‘More information’ needed before Arkansas reacts to Trump’s executive orders on jobless benefits
Gov. Asa Hutchinson isn’t yet sure how President Donald Trump’s executive order on unemployment benefits will work in Arkansas and wants more information from the feds before possibly spending an estimated $265 million on extended jobless benefits.
Unemployment insurance benefits that provided an extra $600 a week and paid benefits to the self-employed, fully paid for by the federal government, expired at the end of July. Congressional leaders have yet to compromise on legislation to extend and adjust the benefits. President Trump on Aug. 8 issued an executive order that would support extension of jobless benefits by using disaster relief funds (DRF) from the Federal Emergency Management Agency (FEMA) and COVID relief funds previously provided by Congress to the states.
“I am hereby directing the Federal Emergency Management Agency [FEMA] to assist in providing benefits from the DRF, and am calling upon the States to use their CRF allocation, to bring continued financial relief to Americans who are suffering from unemployment due to the COVID-19 outbreak,” President Trump noted in his order. “To provide financial assistance for the needs of those who have lost employment as a result of the pandemic, I am directing up to $44 billion from the DRF at the statutorily mandated 75 percent Federal cost share be made available for lost wages assistance to eligible claimants, to supplement State expenditures in providing these payments.”
However, it is unclear what system states would use to distribute the funds, if all states can afford to provide a 25% match to the 75% from FEMA funds, or even if the executive order is legal.
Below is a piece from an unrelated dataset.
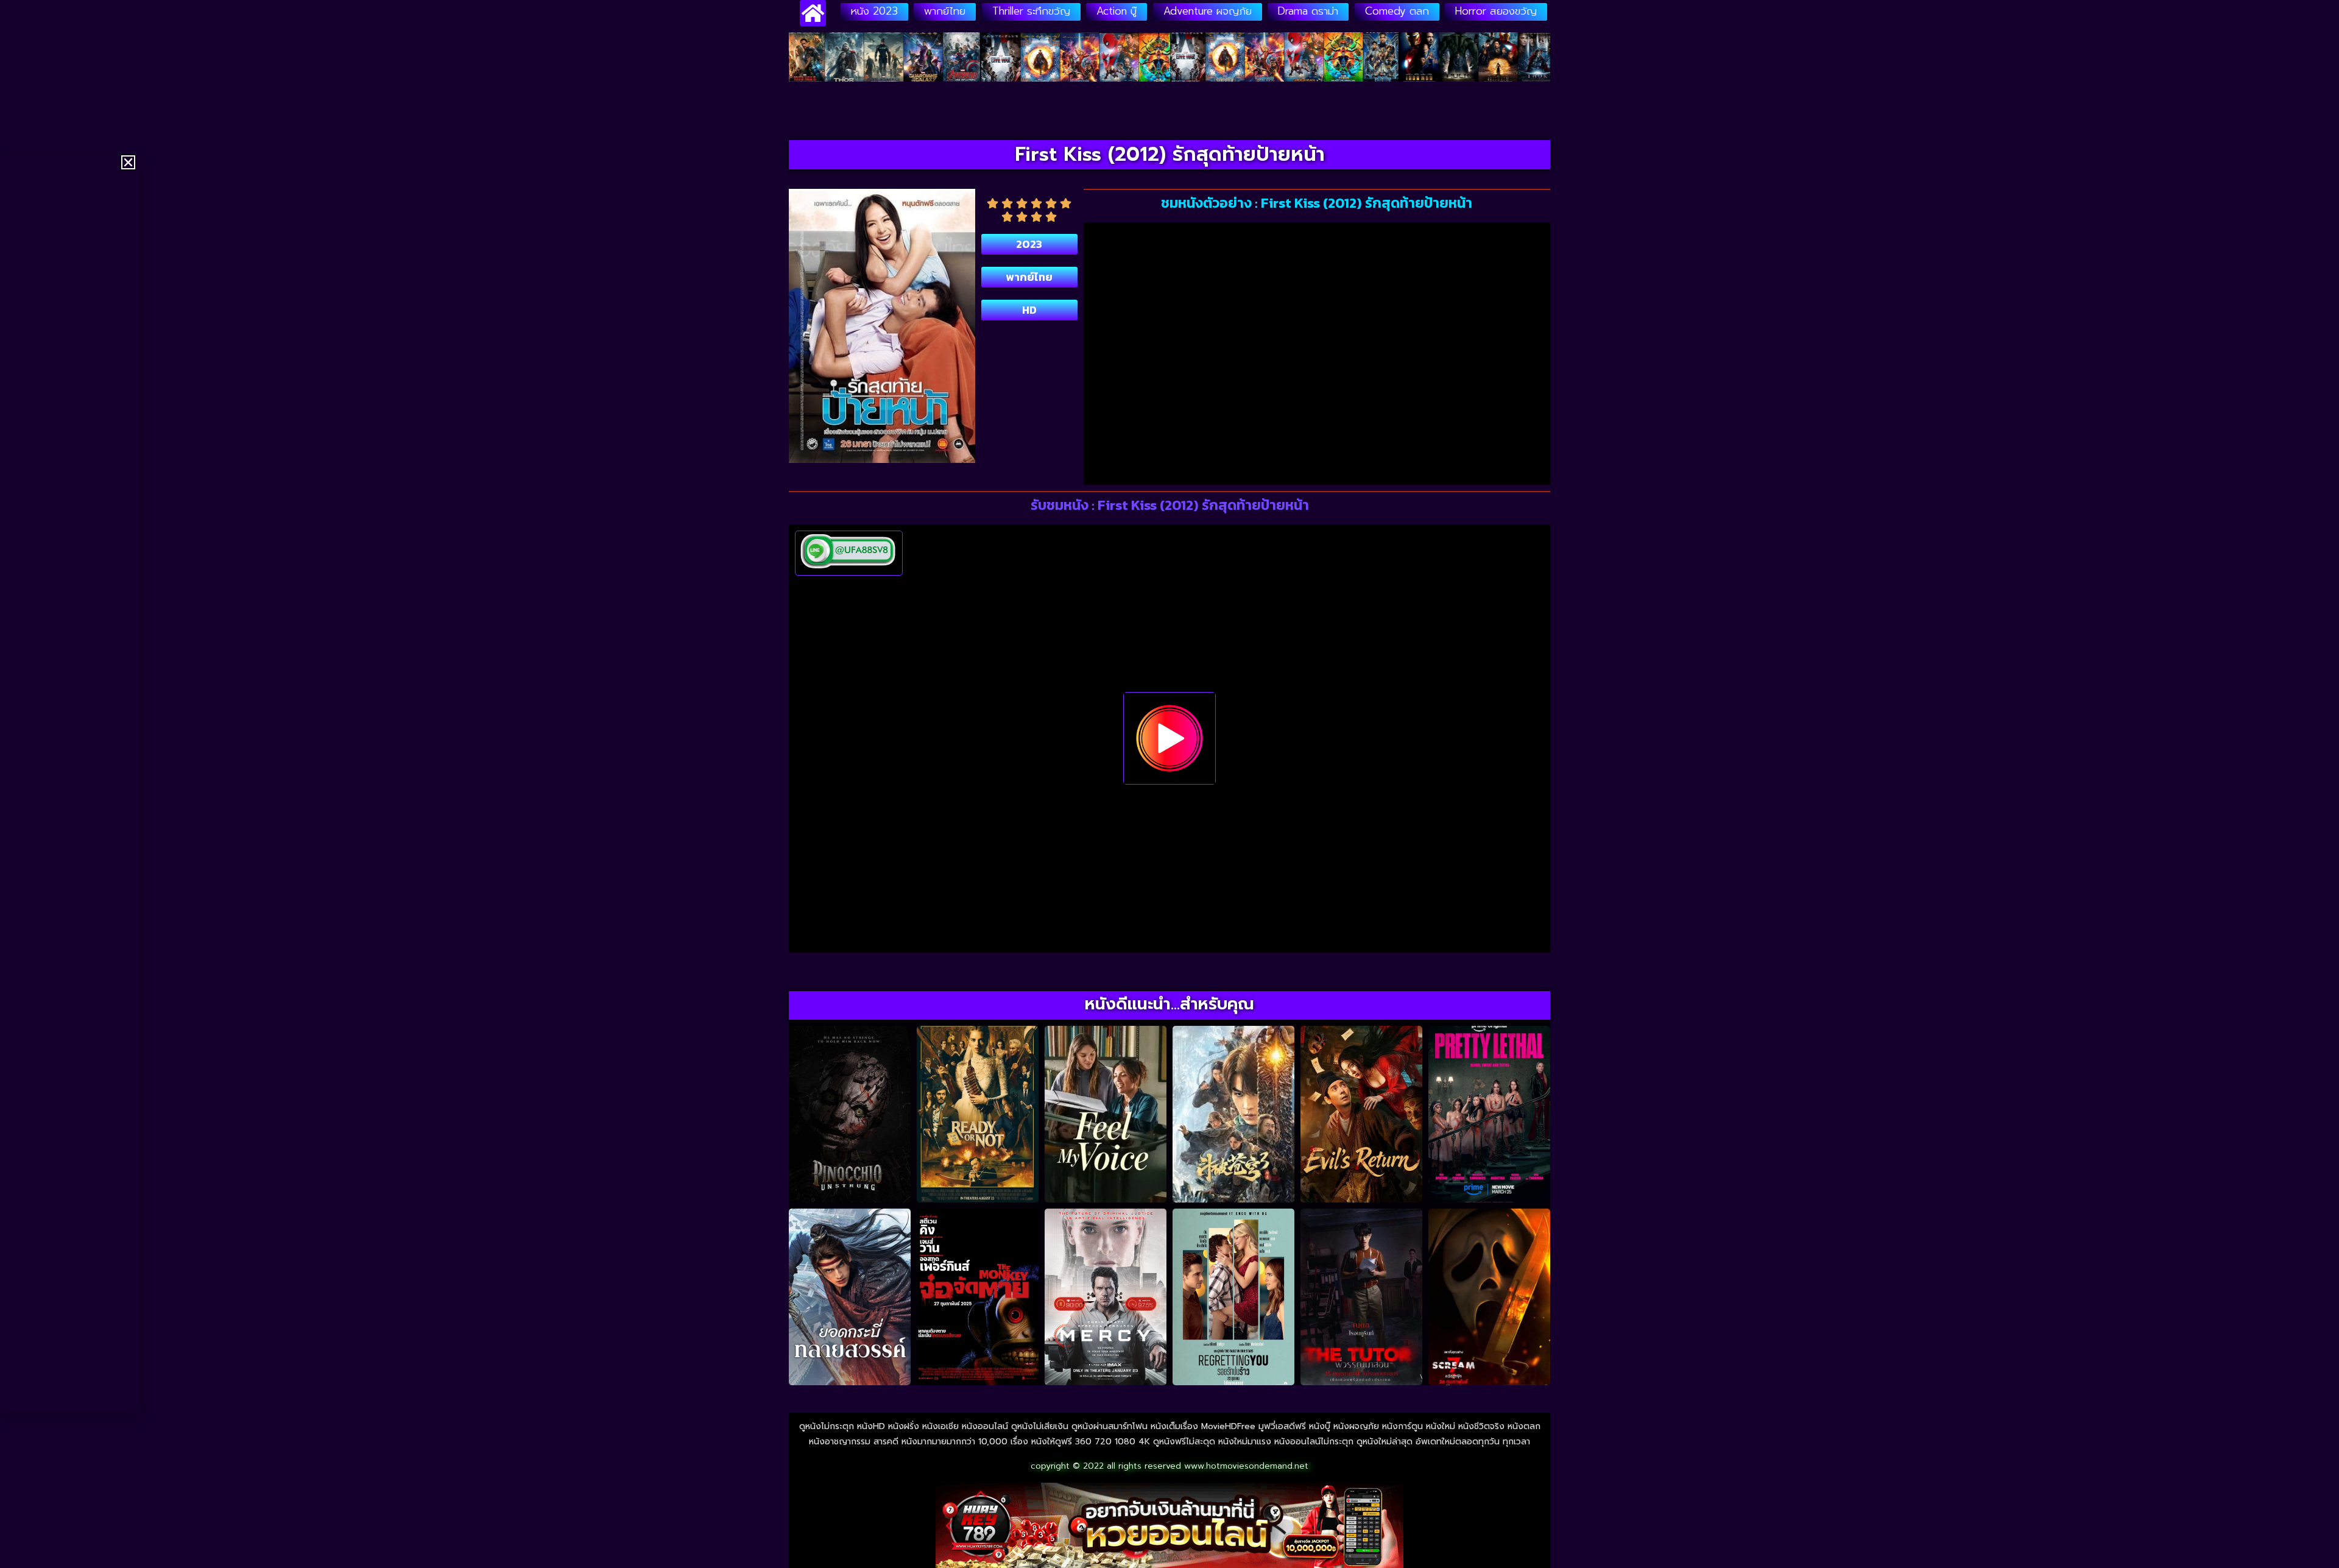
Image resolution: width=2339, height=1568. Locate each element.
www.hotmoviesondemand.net (1246, 1466)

The governor said Monday (Aug. 10) that he, Arkansas Secretary of Commerce Mike Preston and Secretary of the Department of Finance and Administration Larry Walther “worked on this over the weekend, trying to get a handle on what that exactly would mean for Arkansas.” Preston said around 120,000 Arkansans would benefit from enhanced compensation, and the state’s cost – under what they preliminary know about Trump’s order – would be an estimated at $265 million through the end of the year.
Gov. Hutchinson said the state might have to tap into the $250 million in CARES Act reserve funding set aside by the state’s CARES Act steering committee. The Coronavirus Aid, Relief, and Economic Security (CARES) Act was approved by Congress earlier this year to provide aid to individuals, businesses and state and local governments in response to the pandemic. Arkansas received about $1.25 billion from the Act.
The governor also said Trump’s executive order would require a new appropriation bill from the Arkansas Legislature because the unemployment benefits would come from a different federal agency and require different action by the state. He said seeking that legislation would only add more time to the process.
“The best solution is for Congress to reach an agreement that we can have the continued ability to provide the unemployment compensation at some level of increased support for those that are on unemployment,” Gov. Hutchinson said.
For now, the governor said he and other state officials are “in a holding pattern” until moving forward on any plans to distribute funds based on Trump’s executive order.
“I want more information first. I want additional guidelines from the federal government as to how this will work,” he said.